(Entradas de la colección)

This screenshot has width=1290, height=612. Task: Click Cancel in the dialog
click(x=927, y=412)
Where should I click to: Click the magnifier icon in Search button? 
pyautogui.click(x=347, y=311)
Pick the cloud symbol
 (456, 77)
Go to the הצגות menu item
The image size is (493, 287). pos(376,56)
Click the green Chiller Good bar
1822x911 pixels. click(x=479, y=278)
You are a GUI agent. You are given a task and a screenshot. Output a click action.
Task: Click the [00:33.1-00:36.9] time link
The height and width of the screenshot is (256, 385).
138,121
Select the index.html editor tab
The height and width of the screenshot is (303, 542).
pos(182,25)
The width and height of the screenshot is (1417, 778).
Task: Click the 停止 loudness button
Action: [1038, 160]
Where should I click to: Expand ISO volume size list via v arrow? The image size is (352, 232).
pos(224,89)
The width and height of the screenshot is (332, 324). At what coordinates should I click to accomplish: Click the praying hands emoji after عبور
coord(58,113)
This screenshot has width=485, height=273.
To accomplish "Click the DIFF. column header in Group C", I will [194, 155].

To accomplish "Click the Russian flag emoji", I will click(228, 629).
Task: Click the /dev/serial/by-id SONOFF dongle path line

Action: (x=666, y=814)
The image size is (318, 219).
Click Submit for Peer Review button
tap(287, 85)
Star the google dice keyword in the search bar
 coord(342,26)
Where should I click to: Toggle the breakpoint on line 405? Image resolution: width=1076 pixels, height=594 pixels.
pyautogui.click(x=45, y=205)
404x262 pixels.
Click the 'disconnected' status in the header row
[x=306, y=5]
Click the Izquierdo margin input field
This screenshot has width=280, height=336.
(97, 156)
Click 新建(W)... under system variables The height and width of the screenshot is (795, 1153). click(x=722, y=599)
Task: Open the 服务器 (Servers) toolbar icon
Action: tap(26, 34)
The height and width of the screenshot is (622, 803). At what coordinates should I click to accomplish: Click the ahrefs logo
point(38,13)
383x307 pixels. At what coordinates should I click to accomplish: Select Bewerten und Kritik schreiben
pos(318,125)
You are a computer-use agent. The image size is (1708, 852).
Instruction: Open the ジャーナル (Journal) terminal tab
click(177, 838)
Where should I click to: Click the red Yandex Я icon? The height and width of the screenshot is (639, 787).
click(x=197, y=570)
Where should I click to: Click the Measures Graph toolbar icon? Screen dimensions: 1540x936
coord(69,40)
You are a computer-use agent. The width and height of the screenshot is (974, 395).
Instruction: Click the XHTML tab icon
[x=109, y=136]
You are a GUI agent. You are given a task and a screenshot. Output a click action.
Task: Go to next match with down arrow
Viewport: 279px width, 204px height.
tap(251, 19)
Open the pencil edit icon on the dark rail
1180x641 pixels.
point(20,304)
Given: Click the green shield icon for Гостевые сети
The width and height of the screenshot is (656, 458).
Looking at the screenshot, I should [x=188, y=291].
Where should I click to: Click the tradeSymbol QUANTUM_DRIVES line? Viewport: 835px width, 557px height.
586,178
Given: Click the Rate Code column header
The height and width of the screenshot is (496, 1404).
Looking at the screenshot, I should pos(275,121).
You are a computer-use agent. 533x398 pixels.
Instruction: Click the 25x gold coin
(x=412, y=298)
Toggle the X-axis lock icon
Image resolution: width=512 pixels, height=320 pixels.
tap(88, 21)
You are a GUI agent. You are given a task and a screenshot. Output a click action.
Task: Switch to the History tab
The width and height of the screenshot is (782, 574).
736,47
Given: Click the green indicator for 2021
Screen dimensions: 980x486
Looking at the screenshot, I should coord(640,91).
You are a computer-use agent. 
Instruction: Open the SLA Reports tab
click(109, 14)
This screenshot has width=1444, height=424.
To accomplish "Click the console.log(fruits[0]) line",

# EJERCICIO ESCRITO
¿Puedes reproducir sin ningún cambio todas las líneas de los registros de arriba, de la primera a la última?

# SOLUCIÓN DEL EJERCICIO
This screenshot has width=1290, height=612. Task: Click Cancel in the dialog
click(x=927, y=412)
Where should I click to: Click the magnifier icon in Search button? 
pyautogui.click(x=347, y=311)
Pick the cloud symbol
 (456, 77)
Go to the הצגות menu item
The image size is (493, 287). pos(376,56)
Click the green Chiller Good bar
1822x911 pixels. click(x=479, y=278)
You are a GUI agent. You are given a task and a screenshot. Output a click action.
Task: Click the [00:33.1-00:36.9] time link
The height and width of the screenshot is (256, 385).
138,121
Select the index.html editor tab
The height and width of the screenshot is (303, 542).
pos(182,25)
The width and height of the screenshot is (1417, 778).
Task: Click the 停止 loudness button
Action: [1038, 160]
Where should I click to: Expand ISO volume size list via v arrow? The image size is (352, 232).
pos(224,89)
The width and height of the screenshot is (332, 324). At what coordinates should I click to accomplish: Click the praying hands emoji after عبور
coord(58,113)
This screenshot has width=485, height=273.
To accomplish "Click the DIFF. column header in Group C", I will [194, 155].

To accomplish "Click the Russian flag emoji", I will click(228, 629).
Task: Click the /dev/serial/by-id SONOFF dongle path line

Action: (x=666, y=814)
The image size is (318, 219).
Click Submit for Peer Review button
tap(287, 85)
Star the google dice keyword in the search bar
 coord(342,26)
Where should I click to: Toggle the breakpoint on line 405? Image resolution: width=1076 pixels, height=594 pixels.
pyautogui.click(x=45, y=205)
404x262 pixels.
Click the 'disconnected' status in the header row
[x=306, y=5]
Click the Izquierdo margin input field
This screenshot has width=280, height=336.
(97, 156)
Click 新建(W)... under system variables The height and width of the screenshot is (795, 1153). click(x=722, y=599)
Task: Open the 服务器 (Servers) toolbar icon
Action: tap(26, 34)
The height and width of the screenshot is (622, 803). At what coordinates should I click to accomplish: Click the ahrefs logo
point(38,13)
383x307 pixels. At what coordinates should I click to accomplish: Select Bewerten und Kritik schreiben
pos(318,125)
You are a computer-use agent. The image size is (1708, 852).
Instruction: Open the ジャーナル (Journal) terminal tab
click(177, 838)
Where should I click to: Click the red Yandex Я icon? The height and width of the screenshot is (639, 787).
click(x=197, y=570)
Where should I click to: Click the Measures Graph toolbar icon? Screen dimensions: 1540x936
coord(69,40)
You are a computer-use agent. The width and height of the screenshot is (974, 395).
Instruction: Click the XHTML tab icon
[x=109, y=136]
You are a GUI agent. You are given a task and a screenshot. Output a click action.
Task: Go to next match with down arrow
Viewport: 279px width, 204px height.
tap(251, 19)
Open the pencil edit icon on the dark rail
1180x641 pixels.
point(20,304)
Given: Click the green shield icon for Гостевые сети
The width and height of the screenshot is (656, 458).
Looking at the screenshot, I should [x=188, y=291].
Where should I click to: Click the tradeSymbol QUANTUM_DRIVES line? Viewport: 835px width, 557px height.
586,178
Given: Click the Rate Code column header
The height and width of the screenshot is (496, 1404).
Looking at the screenshot, I should pos(275,121).
You are a computer-use agent. 533x398 pixels.
Instruction: Click the 25x gold coin
(x=412, y=298)
Toggle the X-axis lock icon
Image resolution: width=512 pixels, height=320 pixels.
tap(88, 21)
You are a GUI agent. You are given a task and a screenshot. Output a click action.
Task: Switch to the History tab
The width and height of the screenshot is (782, 574).
736,47
Given: Click the green indicator for 2021
Screen dimensions: 980x486
Looking at the screenshot, I should coord(640,91).
You are a computer-use agent. 
Instruction: Open the SLA Reports tab
click(109, 14)
This screenshot has width=1444, height=424.
To accomplish "Click the console.log(fruits[0]) line",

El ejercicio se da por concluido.